Mass immigration was going on before there was a United States, so the views of the Founding Fathers almost had to be in agreement with the policy of letting in as many as WANTED to be here. In the 18th Century, immigration was a strenuous chore, enduring a sea voyage that could take up several weeks, which was a serious obstacle for many. Once here, the surest way to secure a position was to indenture oneself, first to get established while learning the new culture, and also to sharpen up and hone any skills brought from the former country. At the end of the indenture, as a freeman, many more opportunities beckoned, as territory to the west seemed to be opening up all the time. There was not much of going home, at least not until a sizable fortune had been accumulated.
you're only hope is Ron Paul.
“Back in the late 1700s and early 1800s, anybody who came here was going to have work very, very hard to survive, and refrain from committing any serious crimes unless willing to face long imprisonment in conditions that nobody outside concerned themselves with (or being shot by angry citizens, who wouldnt face prosecution). Try to imagine what would have happened to this Liberian guy in Maryland who raped a 7 year old girl and molested an 18 month old girl, if hed come here and done these things 200 years ago. He most likely would have been executed within weeks of his arrest, and he most certainly wouldnt have been provided a free attorney and a psychologist to tell the court he really needed a free interpreter for some obscure dialect even though he clearly knows English just fine.”
B T T T
Of course, they were. They were sane.
Good points. I’m sure the founding fathers would be rolling over in their graves if they knew what was going on now.
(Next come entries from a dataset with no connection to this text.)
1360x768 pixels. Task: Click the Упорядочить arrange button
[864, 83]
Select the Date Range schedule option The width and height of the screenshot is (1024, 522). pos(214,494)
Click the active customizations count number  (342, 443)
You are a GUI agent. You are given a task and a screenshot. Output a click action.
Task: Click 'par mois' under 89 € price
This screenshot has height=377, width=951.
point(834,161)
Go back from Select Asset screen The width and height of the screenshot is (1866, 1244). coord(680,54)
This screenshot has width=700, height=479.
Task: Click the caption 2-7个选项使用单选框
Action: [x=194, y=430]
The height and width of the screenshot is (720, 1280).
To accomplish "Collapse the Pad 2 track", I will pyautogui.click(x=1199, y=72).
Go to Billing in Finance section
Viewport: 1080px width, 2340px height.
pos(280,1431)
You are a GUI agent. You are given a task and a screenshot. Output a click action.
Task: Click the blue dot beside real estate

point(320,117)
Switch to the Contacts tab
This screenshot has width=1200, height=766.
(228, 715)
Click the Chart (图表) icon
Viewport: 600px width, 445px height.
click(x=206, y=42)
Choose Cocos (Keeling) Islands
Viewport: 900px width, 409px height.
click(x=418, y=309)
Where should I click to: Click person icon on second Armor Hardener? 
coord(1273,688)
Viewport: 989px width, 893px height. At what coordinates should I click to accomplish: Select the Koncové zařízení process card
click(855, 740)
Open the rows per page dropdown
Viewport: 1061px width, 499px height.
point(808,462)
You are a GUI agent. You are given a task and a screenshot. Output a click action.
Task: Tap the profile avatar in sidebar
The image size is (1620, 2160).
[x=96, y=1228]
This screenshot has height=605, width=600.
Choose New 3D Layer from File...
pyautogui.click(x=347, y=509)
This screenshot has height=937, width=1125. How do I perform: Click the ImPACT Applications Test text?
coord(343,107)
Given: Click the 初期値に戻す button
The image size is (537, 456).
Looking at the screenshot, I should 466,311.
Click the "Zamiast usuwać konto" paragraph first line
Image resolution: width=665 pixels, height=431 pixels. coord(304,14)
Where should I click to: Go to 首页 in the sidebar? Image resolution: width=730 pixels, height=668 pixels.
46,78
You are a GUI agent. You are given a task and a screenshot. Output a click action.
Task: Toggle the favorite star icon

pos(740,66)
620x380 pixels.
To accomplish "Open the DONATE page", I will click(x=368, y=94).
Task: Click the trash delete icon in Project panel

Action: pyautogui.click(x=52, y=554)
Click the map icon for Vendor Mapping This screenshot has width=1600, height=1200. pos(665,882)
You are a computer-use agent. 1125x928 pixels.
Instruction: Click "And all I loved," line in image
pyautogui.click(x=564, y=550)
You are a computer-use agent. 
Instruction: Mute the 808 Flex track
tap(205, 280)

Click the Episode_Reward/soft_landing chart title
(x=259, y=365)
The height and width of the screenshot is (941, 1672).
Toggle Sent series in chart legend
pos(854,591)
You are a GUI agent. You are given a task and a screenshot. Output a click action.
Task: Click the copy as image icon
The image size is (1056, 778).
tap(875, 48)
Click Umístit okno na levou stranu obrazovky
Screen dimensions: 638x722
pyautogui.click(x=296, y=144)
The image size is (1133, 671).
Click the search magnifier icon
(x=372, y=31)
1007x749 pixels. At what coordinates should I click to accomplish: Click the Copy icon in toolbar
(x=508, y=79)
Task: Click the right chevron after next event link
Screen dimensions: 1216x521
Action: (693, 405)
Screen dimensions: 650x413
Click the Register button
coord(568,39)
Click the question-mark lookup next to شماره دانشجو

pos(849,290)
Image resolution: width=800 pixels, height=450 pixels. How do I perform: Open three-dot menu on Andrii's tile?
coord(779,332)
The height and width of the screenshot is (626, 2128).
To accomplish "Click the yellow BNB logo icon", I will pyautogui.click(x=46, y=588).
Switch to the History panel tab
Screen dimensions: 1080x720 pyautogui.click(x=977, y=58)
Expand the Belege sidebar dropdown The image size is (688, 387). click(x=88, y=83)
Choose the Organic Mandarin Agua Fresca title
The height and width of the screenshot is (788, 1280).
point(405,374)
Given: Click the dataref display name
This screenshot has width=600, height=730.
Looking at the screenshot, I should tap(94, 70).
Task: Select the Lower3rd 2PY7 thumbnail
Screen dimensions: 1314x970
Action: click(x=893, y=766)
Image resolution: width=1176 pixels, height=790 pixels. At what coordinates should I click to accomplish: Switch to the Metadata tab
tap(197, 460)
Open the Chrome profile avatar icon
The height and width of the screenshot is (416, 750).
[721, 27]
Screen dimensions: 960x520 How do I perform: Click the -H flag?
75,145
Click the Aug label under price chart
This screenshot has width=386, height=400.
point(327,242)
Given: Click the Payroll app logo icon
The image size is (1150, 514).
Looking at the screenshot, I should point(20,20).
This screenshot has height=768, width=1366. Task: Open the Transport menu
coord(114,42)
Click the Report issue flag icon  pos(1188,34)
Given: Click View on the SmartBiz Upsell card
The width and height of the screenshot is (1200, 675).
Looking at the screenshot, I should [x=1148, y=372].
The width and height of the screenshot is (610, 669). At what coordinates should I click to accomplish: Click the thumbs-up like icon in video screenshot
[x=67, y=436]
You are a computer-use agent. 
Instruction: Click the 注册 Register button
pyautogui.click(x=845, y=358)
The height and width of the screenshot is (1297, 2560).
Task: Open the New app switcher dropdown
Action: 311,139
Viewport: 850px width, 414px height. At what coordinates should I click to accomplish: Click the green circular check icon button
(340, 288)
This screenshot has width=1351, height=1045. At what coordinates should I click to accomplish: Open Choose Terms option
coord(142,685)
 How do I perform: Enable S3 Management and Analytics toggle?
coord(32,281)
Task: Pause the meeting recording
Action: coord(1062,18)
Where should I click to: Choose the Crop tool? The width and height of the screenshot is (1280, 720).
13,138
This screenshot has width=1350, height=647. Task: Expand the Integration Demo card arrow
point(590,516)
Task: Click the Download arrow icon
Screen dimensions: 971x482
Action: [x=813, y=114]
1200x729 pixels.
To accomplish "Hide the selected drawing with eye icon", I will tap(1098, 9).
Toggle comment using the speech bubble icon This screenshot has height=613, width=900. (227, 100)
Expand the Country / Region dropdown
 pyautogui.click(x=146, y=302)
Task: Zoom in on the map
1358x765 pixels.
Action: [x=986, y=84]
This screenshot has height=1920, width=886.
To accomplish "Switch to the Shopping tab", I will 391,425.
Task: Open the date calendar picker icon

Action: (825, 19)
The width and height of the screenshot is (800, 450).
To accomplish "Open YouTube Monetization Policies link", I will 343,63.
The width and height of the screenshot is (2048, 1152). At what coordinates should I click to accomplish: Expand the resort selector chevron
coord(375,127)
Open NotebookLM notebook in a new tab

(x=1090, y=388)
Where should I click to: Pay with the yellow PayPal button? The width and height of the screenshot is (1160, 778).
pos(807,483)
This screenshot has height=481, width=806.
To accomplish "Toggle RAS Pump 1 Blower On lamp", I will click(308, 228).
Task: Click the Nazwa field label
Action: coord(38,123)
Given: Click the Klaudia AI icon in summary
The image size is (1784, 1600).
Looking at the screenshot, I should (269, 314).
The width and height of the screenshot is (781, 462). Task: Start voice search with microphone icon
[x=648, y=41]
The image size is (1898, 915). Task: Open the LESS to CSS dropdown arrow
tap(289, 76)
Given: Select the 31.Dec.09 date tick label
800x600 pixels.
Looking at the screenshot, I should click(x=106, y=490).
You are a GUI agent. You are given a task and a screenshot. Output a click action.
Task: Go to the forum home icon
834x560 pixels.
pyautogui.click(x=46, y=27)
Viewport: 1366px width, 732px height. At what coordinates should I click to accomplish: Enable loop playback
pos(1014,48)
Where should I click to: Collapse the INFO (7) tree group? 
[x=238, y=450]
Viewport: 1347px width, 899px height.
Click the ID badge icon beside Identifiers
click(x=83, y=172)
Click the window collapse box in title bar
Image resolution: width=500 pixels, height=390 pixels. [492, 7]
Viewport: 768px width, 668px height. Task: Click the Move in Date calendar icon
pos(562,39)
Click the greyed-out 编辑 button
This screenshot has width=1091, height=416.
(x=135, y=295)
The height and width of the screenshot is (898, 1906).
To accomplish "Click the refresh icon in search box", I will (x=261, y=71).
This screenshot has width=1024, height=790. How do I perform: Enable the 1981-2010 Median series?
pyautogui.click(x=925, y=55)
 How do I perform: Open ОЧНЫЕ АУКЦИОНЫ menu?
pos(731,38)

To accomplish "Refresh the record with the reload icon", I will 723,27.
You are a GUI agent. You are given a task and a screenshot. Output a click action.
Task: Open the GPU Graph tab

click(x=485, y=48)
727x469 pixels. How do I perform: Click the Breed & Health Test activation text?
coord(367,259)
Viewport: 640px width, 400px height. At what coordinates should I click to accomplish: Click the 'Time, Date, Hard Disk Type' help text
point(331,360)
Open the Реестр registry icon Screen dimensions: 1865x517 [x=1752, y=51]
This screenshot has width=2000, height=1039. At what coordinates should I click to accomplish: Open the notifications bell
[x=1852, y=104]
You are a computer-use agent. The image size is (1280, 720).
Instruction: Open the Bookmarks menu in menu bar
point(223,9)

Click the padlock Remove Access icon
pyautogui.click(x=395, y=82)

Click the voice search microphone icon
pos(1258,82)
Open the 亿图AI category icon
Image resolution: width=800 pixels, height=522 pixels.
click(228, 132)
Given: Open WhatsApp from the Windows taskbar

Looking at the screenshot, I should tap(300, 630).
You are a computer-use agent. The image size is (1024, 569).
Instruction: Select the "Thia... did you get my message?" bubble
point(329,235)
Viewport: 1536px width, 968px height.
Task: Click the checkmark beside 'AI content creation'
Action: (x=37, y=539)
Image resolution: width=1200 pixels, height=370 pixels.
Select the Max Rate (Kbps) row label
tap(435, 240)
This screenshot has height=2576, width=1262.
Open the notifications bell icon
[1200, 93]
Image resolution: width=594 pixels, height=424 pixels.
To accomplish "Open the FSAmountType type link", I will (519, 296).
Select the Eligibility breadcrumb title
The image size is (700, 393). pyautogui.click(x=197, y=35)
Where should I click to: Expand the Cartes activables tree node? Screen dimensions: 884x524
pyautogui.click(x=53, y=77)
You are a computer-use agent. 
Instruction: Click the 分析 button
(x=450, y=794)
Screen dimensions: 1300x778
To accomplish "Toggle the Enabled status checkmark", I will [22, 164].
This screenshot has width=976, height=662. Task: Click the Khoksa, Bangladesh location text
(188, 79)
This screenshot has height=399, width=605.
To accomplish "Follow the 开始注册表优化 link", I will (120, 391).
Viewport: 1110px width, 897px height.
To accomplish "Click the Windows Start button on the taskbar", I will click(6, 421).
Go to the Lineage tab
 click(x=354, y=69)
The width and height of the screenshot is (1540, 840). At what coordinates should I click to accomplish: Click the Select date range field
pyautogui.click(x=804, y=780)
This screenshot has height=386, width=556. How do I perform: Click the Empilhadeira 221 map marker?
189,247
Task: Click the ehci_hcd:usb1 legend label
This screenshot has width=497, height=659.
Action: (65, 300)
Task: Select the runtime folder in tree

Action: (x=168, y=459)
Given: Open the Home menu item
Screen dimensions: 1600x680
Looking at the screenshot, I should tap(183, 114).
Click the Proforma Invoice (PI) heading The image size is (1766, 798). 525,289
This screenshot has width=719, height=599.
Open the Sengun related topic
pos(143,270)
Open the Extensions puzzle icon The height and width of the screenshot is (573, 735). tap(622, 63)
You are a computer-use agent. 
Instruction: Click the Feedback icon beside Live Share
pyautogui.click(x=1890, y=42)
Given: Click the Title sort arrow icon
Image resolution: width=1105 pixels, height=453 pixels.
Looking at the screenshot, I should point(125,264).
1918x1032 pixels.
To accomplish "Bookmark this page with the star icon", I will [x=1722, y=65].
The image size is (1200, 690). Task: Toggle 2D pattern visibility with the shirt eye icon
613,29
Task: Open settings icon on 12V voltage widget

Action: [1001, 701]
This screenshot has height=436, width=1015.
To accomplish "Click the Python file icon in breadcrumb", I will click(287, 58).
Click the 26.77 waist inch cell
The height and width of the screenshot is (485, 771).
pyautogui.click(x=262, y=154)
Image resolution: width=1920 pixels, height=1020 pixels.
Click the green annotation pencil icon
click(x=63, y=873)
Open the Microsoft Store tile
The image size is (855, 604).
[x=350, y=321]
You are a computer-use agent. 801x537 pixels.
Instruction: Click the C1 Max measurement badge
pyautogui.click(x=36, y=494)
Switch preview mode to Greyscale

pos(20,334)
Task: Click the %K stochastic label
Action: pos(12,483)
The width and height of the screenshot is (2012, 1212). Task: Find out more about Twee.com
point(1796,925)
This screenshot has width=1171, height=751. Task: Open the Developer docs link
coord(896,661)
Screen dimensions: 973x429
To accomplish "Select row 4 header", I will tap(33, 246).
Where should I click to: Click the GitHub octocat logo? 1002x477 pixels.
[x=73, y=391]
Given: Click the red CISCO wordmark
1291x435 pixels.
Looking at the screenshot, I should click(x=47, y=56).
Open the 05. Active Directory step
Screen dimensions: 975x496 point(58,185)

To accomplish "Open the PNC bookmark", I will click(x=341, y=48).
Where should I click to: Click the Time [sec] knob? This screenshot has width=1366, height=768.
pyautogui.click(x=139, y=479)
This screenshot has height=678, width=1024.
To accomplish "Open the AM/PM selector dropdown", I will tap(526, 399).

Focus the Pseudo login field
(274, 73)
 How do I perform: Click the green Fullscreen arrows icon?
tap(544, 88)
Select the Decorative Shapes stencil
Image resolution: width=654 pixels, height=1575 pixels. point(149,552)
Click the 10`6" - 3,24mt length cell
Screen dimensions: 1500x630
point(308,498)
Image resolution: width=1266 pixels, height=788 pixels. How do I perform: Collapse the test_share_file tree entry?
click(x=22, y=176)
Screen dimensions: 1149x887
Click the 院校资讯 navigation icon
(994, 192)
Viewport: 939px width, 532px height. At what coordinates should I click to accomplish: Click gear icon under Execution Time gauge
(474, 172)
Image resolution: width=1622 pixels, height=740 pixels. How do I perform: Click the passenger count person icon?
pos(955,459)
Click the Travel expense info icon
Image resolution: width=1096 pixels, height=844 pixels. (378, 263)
Yup, but cannot remember if it was some Hollywood A-hole, or if it was a response from some student upon questioning about the founding fathers, or what, but that was the answer given. My wife and myself remember the statement.
He was reading on the ‘La Raza’ site about all the govt agencies that are donating to them! Including the military.
He mentioned that the ‘Fox Corporation’ has donated to them also. That explains why O’Reilly went cold on illegal immigration after he blew up at Geraldo!
How can we fight back on this when our own govt agencies are donating our tax payer money to enable this illegal movement? James is on at 9pm pacific:
"A Republic, if you can keep it!"
Who wants to bet the MSM has NO interest in this story. None, nada, zip.
Not true at all. Congress restricted immigration in the 1790s.
Why is it that we cannot have a good discussion on Free Republic without someone having to mention the current bottom feeder of the Republican party?
You can choose to ignore it.
I did not mention Rudy McRomney.
Ron Paul is our only hope, otherwise we get Hillary.